Как известно, умная женщина редко говорит глупости, но если уж говорит, то такие, на которые не способна самая последняя дура. Осознав свой промах и желая лучшей доли детям, жены насели на мужей, чтобы те не скупились и заплатили за орнаментальную фамилию. Мужья даже не пытались спорить, твердо зная, что будет дальше.

Когда первый порыв материнской жертвенности прошел, потихоньку, исподволь в мысли стали закрадываться сомнения. Рубль-то — деньги не­малые. За рубль можно почти два месяца жить. И не успели мужья ни слова сказать, как жены начали взвешивать все «за» и «против».

Конечно, хорошо быть мадам Фогельзанг, но платить за это такие день­ги?.. У меня чулки штопаные-перештопаные, повойник протерся, юбка до дыр прохудилась, а этот расточитель целый рубль готов на свой гонор выки­нуть!

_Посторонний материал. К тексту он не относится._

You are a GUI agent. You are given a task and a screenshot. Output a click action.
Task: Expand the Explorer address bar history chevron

А нельзя ли заплатить только полтинник, чтобы самой стать госпожой Энгельгланц, а мужа оставить Штинкенванцем? Кстати, даже красиво будет. Созвучно: Энгельгланц — Штинкенванц.

Но к расстройству домовитых матерей, такой вариант господином поли­цейским писарем не рассматривался. Поэтому приходилось выбирать: либо быть Энгельгланцихой без чулок, либо Фаулебершей в мехах. Господи, да как же можно человека перед таким сложным вопросом ставить! А во всем муж, неудачник, виноват!

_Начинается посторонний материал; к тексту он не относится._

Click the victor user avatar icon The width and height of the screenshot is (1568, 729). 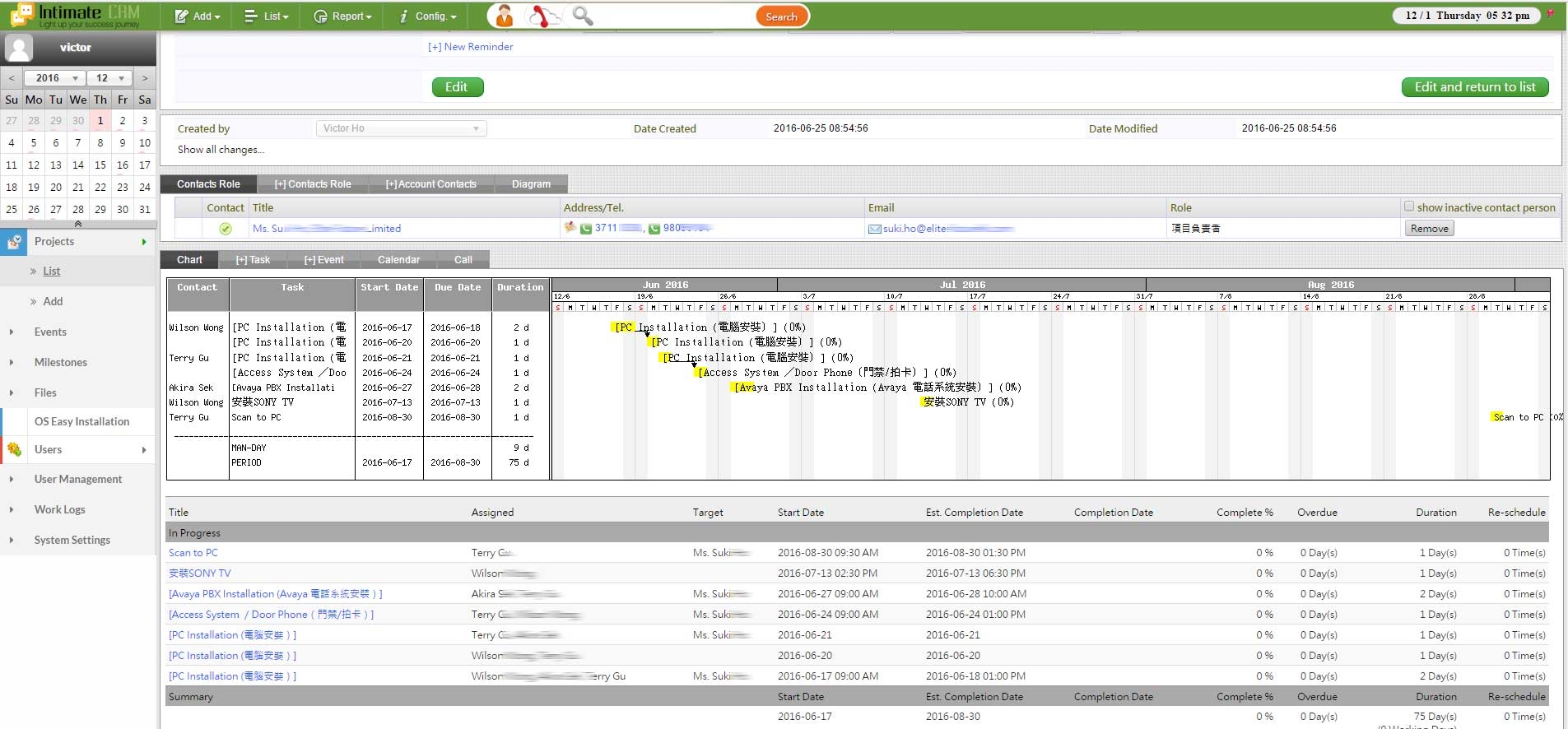click(19, 48)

И на головы несчастных сердяг полились обильные упреки, на которые те даже не пытались отвечать, зная, что все равно останутся виноватыми. И чтобы не чувствовать себя последними сквернавцами, мужчины, надев парадные лапсердаки и начистив шляпы, засобирались в синагогу на вечер­нюю молитву, где их точно никто не будет обзывать неудачниками и нище­бродами.